1. Caspian Tiger: The Caspian tiger also known as the Persian tiger, Turanian tiger, Mazandaran tiger or Hyrcanian tiger was the westernmost population of Siberian tiger, found in Iran, Iraq, Afghanistan, Turkey, Mongolia, Kazakhstan, Caucasus, Tajikistan, Turkmenistan, and Uzbekistan until it apparently became extinct in the late 1950s, though there have been several alleged sightings of the tiger. The Caspian tiger's body was generally less massive than that of its Far Eastern cousins, and its average size slightly less. Male tigers exceeded 200 cm in length, though an estimated body length of 270 cm was recorded. Females were smaller in size, normally ranging between 160-180 cm. The maximum known weight was 240 kg.
2. Aurochs: The aurochs or urus , the ancestor of domestic cattle, was a type of huge wild cattle which inhabited Europe, Asia and North Africa, but is now extinct; it survived in Europe until 1627. The aurochs was far larger than most modern domestic cattle with a shoulder height of 2 metres (6.6 ft) and weighing 1,000 kilograms (2,200 lb). Domestication occurred in several parts of the world at roughly the same time, about 8,000 years ago. It was regarded as a challenging quarry animal, contributing to its extinction. The last recorded live aurochs, a female, died in 1627 in the Jaktorów Forest, Poland and its skull is now the property of Livrustkammaren in Stockholm.
3. Great Auk: The Great Auk is a bird that became extinct in the mid-19th century. It was the only species in the genus Pinguinus - a group of birds that included several flightless giant auks from the Atlantic Ocean region - to survive until modern times. The Great Auk was also known as a garefowl (from the Old Norse geirfugl, meaning "spear-bird", referring to the shape of its beak) and penguin before the birds known by that name today were so called. The Great Auk was found very extensively on islands off eastern Canada, Greenland, Iceland, Norway, Ireland, and Great Britain before being hunted to extinction. Remains found in Florida suggest that, at least occasionally, the Great Auk ventured that far south in winter as recently as the 14th century. Standing about 75 to 85 centimetres (30 to 33 in) tall and weighing around 5 kilograms (11 lb), the flightless Great Auk was both the largest of the auks and the largest member of the order Charadriiformes.
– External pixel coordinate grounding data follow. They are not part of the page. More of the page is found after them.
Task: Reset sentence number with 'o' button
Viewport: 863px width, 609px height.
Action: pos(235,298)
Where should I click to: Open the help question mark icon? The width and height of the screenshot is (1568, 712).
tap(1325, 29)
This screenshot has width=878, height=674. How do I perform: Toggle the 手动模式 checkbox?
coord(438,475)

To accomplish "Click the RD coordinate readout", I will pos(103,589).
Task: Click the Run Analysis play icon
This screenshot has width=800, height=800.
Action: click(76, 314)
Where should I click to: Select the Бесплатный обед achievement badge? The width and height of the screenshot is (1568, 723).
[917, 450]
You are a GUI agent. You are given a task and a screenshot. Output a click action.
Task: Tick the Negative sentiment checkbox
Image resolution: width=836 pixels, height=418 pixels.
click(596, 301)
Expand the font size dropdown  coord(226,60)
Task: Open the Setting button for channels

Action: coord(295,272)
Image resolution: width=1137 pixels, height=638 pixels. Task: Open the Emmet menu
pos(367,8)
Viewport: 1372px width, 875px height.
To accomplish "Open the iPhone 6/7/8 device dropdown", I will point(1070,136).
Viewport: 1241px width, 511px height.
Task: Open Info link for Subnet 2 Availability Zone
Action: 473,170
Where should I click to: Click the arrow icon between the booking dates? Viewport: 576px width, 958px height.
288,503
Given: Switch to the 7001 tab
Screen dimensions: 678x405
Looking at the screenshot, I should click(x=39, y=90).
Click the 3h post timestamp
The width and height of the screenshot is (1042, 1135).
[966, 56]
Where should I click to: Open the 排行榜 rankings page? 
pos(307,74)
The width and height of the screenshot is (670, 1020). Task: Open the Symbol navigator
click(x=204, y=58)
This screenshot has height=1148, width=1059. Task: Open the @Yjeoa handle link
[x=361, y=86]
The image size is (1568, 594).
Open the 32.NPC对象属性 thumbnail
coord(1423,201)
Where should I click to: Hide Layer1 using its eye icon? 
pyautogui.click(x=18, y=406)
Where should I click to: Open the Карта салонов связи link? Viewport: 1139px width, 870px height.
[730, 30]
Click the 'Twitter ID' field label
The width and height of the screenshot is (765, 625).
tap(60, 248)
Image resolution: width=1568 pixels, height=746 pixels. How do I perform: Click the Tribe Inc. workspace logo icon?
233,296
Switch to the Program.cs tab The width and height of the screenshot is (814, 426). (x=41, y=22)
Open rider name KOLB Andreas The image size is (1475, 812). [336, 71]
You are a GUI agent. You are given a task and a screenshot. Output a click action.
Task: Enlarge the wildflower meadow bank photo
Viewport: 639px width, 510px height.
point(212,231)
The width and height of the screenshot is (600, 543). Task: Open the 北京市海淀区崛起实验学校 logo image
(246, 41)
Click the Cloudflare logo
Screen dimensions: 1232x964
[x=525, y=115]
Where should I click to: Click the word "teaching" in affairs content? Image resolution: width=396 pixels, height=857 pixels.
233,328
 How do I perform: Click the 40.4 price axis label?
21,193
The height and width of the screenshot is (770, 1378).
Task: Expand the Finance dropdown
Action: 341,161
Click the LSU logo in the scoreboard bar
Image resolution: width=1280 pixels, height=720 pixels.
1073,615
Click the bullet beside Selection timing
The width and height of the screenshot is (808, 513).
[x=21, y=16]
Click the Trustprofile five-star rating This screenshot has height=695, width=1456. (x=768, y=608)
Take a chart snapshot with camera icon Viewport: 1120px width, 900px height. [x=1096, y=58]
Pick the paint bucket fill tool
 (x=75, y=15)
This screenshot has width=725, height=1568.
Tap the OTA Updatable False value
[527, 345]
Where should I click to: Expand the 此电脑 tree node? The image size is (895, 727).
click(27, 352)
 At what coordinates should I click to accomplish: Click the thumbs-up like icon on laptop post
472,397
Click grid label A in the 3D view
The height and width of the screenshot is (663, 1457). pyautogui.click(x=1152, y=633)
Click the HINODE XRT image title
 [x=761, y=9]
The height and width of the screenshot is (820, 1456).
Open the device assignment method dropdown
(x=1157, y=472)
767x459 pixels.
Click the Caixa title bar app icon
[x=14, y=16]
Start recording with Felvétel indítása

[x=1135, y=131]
4. Cave Lion: This subspecies was one of the largest lions. An adult male, which was found in 1985 near Siegsdorf (Germany), had a shoulder height of around 1.2 m (4 ft) and a body length of 2.1 m (7 ft) without tail. This is similar to the size of a very large modern lion. The size of this male has been exceeded by other specimens of this subspecies. Therefore this cat may have been around 5-10% bigger than modern lions, but it didn't reach the measures of the earlier cave lion subspecies Panthera leo fossilis or those of the huge American lion (Panthera leo atrox). The cave lion is known from Paleolithic cave paintings, ivory carvings, and clay figurines. These representations indicate that cave lions had rounded, protruding ears, tufted tails, possibly faint tiger-like stripes, and that at least some had a "ruff" or primitive mane around their neck, indicating males.
5. Dodo: The dodo was a flightless bird endemic to the Indian Ocean island of Mauritius. Related to pigeons and doves, it stood about a meter (3 feet) tall, weighing about 20 kilograms (44 lb), living on fruit and nesting on the ground. The dodo has been extinct since the mid-to-late 17th century. It is commonly used as the archetype of an extinct species because its extinction occurred during recorded human history, and was directly attributable to human activity.